The high CRI xpg's are very, very close. Perhaps a tad warmer than higher end incans, but not by much. Incan is still better by a slight margin, but the efficiencly of the led will pretty much make it the choice for edc.


----------



## FBsLights (Dec 8, 2011)

I've tried a few "warm" emitters, including the high 90+ cri XPG. All I've tried have been too warm. They appear either brown or yellow compared to a good, hard driven incan.

The warm emitters I tried were around 3000K. The emitter I have that appears the closest in color was technically tinted a "neutral", but on the warm end (5C bin, 4000K). This is my favorite LED color so far.

I would love to find a high CRI emitter tinted as around 3500K (6A, 6B, 6C, 6d).

A nice white incan is still my favorite!

FB


----------



## thaugen (Dec 8, 2011)

I use a Malkoff M61LHCRI in my Surefire C2 instead of the incandescent drop in. I love the tint, efficiency and color rendition of this set-up.


----------



## LEDAdd1ct (Dec 8, 2011)

I think I wholeheartedly agree with the above posts. Before I expound on that, please bear in mind that only seeing comparative beamshots or comparing the two in person yourself will determine which suits your individual tastes best.

With respect to the above answers, I received my first high CRI LED, an XP-G at around 3000k in the 7B region, a few days ago. I think it is too warm for me. After seeing even a stock E2E lamp module, I believe I prefer a whiter incandescent or a higher CCT LED. However, the many opinions on CPF, though wonderful to read, did not make that decision for me, as only using the light in person indoors and out could make what I prefer become clear. 

Supplementary Viewing Material, Linked from DiFiorentino's Wonderful Thread Here

Older Tint Chart

Newer Tint Chart


----------



## dudemar (Dec 8, 2011)

I installed a Lumens Factory warm XP-G in my Pila GL3 and the tint is very nice. It's hard to say no to because 9V bulb replacements from Pila are $21 a pop. The LF Warm head only works with AW 17500/18500, the ends on my two Pila 300S were dented pretty bad. 

The warm XM-Ls installed in my Big Bruiser are very nicely tinted, basically identical to incan or low color temperature HID.


----------



## wuyeah (Dec 8, 2011)

LEDAdd1ct said:


> There are lots of beamshots on the forums of warm tinted LED lights and incandescent lights. Did you try searching?

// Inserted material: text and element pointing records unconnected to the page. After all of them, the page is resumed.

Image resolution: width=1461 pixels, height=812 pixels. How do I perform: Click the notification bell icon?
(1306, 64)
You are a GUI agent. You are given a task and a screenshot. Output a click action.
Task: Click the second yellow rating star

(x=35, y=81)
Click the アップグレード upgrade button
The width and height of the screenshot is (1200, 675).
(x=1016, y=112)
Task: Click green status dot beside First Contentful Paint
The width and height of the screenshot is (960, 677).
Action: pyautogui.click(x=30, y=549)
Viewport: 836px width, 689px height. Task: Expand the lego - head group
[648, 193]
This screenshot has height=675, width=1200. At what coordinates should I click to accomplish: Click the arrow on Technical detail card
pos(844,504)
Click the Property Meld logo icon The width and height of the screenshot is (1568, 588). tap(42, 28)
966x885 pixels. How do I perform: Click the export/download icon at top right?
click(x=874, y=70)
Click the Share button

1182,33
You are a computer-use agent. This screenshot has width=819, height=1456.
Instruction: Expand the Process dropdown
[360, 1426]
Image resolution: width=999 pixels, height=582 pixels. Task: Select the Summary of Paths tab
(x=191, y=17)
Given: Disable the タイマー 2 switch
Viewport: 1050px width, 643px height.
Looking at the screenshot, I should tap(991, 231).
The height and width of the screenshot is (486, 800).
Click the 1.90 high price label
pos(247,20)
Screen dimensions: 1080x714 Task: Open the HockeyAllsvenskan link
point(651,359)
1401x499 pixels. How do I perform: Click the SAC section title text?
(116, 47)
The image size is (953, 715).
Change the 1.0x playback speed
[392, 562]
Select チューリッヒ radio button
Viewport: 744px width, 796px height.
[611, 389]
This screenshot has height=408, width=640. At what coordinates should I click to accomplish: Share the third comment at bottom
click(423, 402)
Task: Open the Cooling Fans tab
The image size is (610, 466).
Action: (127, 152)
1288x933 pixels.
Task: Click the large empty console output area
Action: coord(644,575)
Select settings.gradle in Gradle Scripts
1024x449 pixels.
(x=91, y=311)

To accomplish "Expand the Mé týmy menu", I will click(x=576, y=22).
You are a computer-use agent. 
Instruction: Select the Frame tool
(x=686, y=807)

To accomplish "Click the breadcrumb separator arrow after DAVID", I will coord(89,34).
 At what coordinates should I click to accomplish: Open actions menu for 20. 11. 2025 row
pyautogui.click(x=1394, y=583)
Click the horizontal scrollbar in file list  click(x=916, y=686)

I have seen them or on youtube video but I am more interested in first hand user experience.


----------



## LEDAdd1ct (Dec 8, 2011)

Ahh, okay. Good luck in your quest!


----------



## Kestrel (Dec 8, 2011)

I personally disagree with the premise of this thread. I have neither, so nothing can be replaced.


----------



## coral.kee (Dec 8, 2011)

i do not sure if LED is better for the visual replacement,
but it really save energy.:laughing:


----------



## jamesmtl514 (Dec 9, 2011)

I have a M31W and M91W.
The 31 is the nicest color, truest to incan, however still not quite there.
The 91 is a tad pink when white wall hunting.

Both are fantastic outdoors.


----------



## alpg88 (Dec 9, 2011)

it is not a replacment, and temp has little to do with it, inc. bulb emmits light in much wider spectrum than leds. 
i have not seen a led that can replace halogen, take one in a forest at night, you'll see why.


----------



## DM51 (Dec 9, 2011)

I have only two lights where the LED tint simulates an incan with any accuracy: a McGizmo Sundrop, and an A2 with one of calipsoii's WW rings in it. 

That's not to say I don't like my other LED lights - I do, and they are extremely useful - but those two are truly incan-like in their effect.


----------



## NoFair (Dec 9, 2011)

I'm very happy with the new high CRI xp-gs, but I still have a few high power incans (200+ lumens) running on li-ions.


----------



## dudemar (Dec 9, 2011)

NoFair said:


> I'm very happy with the new high CRI xp-gs, but I still have a few high power incans (200+ lumens) running on li-ions.



Gonna have to agree with you there. The XP-Gs are very nice and the XM-Ls are even closer to incan. The only difference is the LED is going to last a lot longer!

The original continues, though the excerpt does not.